Dataset records: Begin

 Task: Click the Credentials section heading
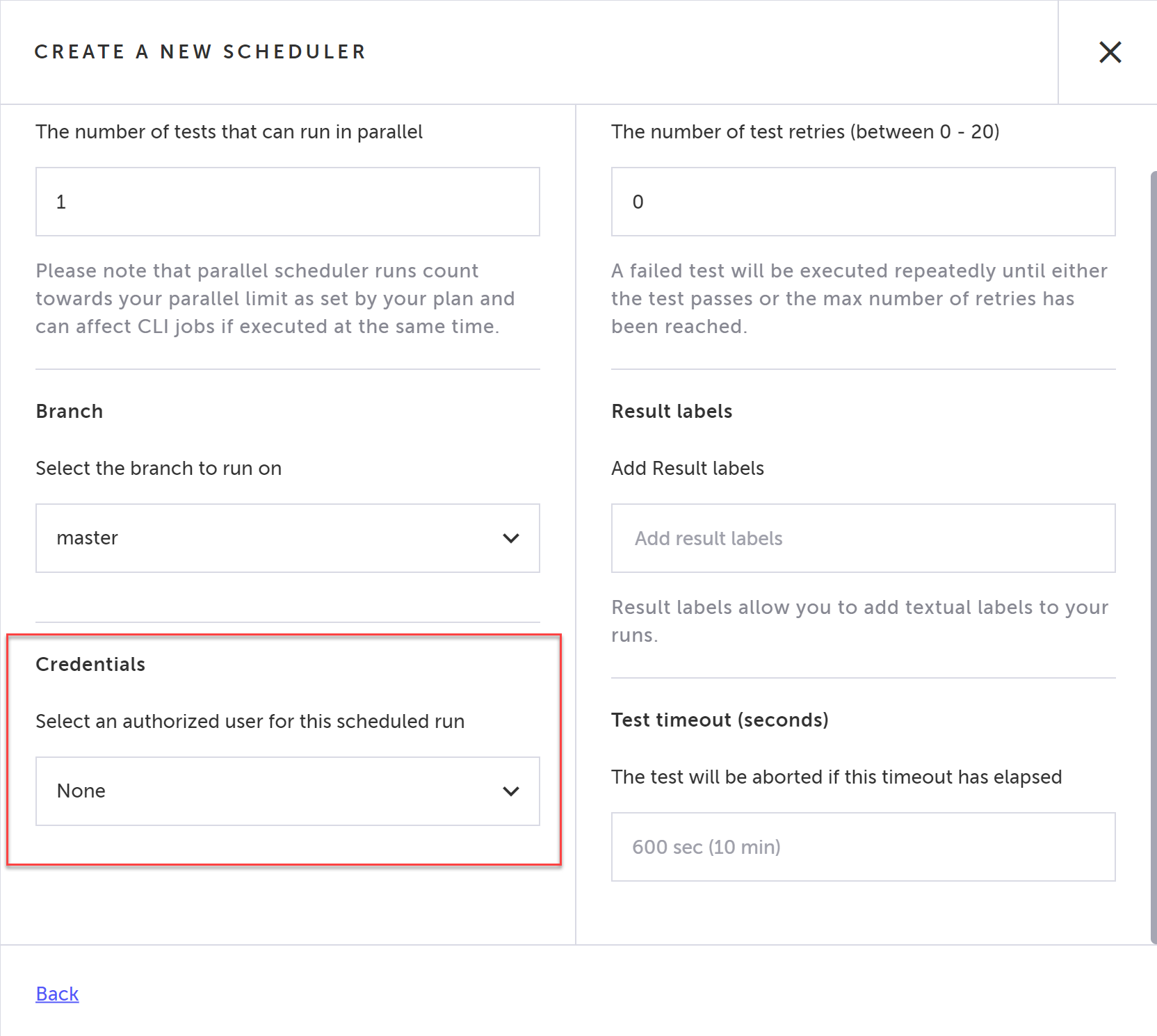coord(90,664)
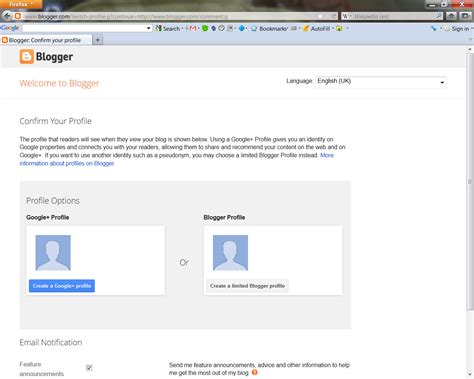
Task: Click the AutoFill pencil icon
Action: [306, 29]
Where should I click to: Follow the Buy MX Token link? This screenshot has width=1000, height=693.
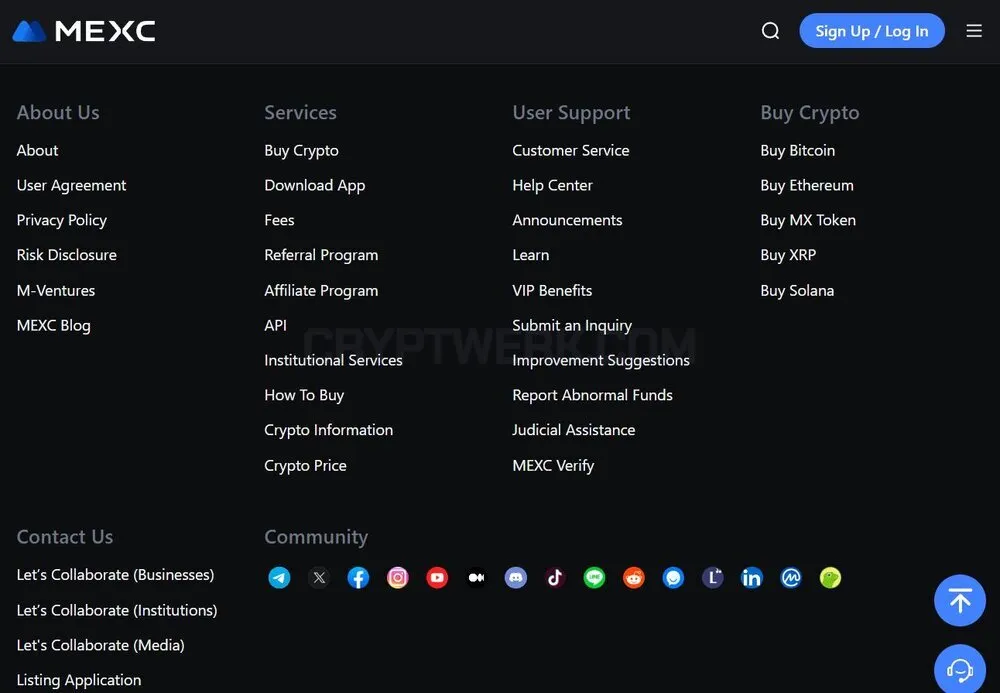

Dataset records: End

◆ **Problem details**
Extract the full listing above verbatim; pictures are to be left out of the copy.

◆ **Output of the exercise**
 Task: Click the Credentials section heading
coord(90,664)
Task: Click the AutoFill pencil icon
Action: [306, 29]
Where should I click to: Follow the Buy MX Token link? This screenshot has width=1000, height=693.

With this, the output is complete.